### What you are asked to do
Copy out every line, unchanged, from the one containing "At what coordinates" down to the one containing "The width and height of the screenshot is (598, 628).", both of those lines included.

::::::::

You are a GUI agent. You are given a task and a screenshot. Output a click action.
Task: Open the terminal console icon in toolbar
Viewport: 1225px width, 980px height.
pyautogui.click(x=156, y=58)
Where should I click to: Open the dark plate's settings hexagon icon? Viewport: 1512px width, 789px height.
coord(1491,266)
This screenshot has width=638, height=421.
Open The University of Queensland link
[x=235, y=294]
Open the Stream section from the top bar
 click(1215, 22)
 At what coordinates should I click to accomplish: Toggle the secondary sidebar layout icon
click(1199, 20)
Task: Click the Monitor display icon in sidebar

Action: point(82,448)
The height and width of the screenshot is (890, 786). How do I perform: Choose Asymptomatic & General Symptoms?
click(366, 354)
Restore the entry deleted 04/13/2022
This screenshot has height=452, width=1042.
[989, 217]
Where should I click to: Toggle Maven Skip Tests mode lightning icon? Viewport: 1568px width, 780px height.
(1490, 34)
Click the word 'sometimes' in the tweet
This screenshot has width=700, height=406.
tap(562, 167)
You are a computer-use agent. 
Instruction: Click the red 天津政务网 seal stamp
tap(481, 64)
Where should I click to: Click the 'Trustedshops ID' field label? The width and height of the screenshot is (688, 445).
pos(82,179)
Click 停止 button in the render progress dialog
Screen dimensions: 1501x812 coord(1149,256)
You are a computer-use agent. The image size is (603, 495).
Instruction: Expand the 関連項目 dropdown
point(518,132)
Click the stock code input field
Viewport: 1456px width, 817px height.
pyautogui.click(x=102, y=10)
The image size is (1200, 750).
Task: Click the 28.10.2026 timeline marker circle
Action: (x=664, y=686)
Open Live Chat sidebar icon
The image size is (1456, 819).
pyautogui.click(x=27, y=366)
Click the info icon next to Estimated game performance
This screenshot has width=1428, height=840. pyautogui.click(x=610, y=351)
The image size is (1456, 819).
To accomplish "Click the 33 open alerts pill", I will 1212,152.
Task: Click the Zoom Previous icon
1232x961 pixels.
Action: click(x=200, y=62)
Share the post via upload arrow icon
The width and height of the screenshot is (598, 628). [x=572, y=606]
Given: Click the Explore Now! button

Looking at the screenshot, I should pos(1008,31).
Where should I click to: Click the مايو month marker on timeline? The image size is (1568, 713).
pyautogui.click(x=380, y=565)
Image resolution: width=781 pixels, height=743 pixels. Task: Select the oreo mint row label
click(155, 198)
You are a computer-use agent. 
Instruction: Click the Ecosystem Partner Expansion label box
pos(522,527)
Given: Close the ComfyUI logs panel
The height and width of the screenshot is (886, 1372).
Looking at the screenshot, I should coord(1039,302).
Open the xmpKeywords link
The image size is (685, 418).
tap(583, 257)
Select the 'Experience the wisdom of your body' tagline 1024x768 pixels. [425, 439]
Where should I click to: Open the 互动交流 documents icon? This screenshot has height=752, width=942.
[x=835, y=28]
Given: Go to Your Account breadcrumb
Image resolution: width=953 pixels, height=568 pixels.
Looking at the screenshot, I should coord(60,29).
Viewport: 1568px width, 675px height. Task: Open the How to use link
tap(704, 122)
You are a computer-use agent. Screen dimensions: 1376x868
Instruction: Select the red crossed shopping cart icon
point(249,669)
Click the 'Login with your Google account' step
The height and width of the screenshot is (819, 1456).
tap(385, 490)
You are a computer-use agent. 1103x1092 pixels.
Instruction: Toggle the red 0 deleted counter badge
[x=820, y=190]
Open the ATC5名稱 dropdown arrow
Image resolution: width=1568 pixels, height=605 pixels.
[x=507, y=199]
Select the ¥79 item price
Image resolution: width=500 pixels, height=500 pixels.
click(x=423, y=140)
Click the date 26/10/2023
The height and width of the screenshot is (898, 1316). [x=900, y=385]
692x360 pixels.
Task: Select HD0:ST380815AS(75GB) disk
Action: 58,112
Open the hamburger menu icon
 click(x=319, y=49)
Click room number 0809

::::::::

### Exercise output
 At what coordinates should I click to accomplish: Toggle the secondary sidebar layout icon
click(1199, 20)
Task: Click the Monitor display icon in sidebar

Action: point(82,448)
The height and width of the screenshot is (890, 786). How do I perform: Choose Asymptomatic & General Symptoms?
click(366, 354)
Restore the entry deleted 04/13/2022
This screenshot has height=452, width=1042.
[989, 217]
Where should I click to: Toggle Maven Skip Tests mode lightning icon? Viewport: 1568px width, 780px height.
(1490, 34)
Click the word 'sometimes' in the tweet
This screenshot has width=700, height=406.
tap(562, 167)
You are a computer-use agent. 
Instruction: Click the red 天津政务网 seal stamp
tap(481, 64)
Where should I click to: Click the 'Trustedshops ID' field label? The width and height of the screenshot is (688, 445).
pos(82,179)
Click 停止 button in the render progress dialog
Screen dimensions: 1501x812 coord(1149,256)
You are a computer-use agent. The image size is (603, 495).
Instruction: Expand the 関連項目 dropdown
point(518,132)
Click the stock code input field
Viewport: 1456px width, 817px height.
pyautogui.click(x=102, y=10)
The image size is (1200, 750).
Task: Click the 28.10.2026 timeline marker circle
Action: (x=664, y=686)
Open Live Chat sidebar icon
The image size is (1456, 819).
pyautogui.click(x=27, y=366)
Click the info icon next to Estimated game performance
This screenshot has width=1428, height=840. pyautogui.click(x=610, y=351)
The image size is (1456, 819).
To accomplish "Click the 33 open alerts pill", I will 1212,152.
Task: Click the Zoom Previous icon
1232x961 pixels.
Action: click(x=200, y=62)
Share the post via upload arrow icon
The width and height of the screenshot is (598, 628). [x=572, y=606]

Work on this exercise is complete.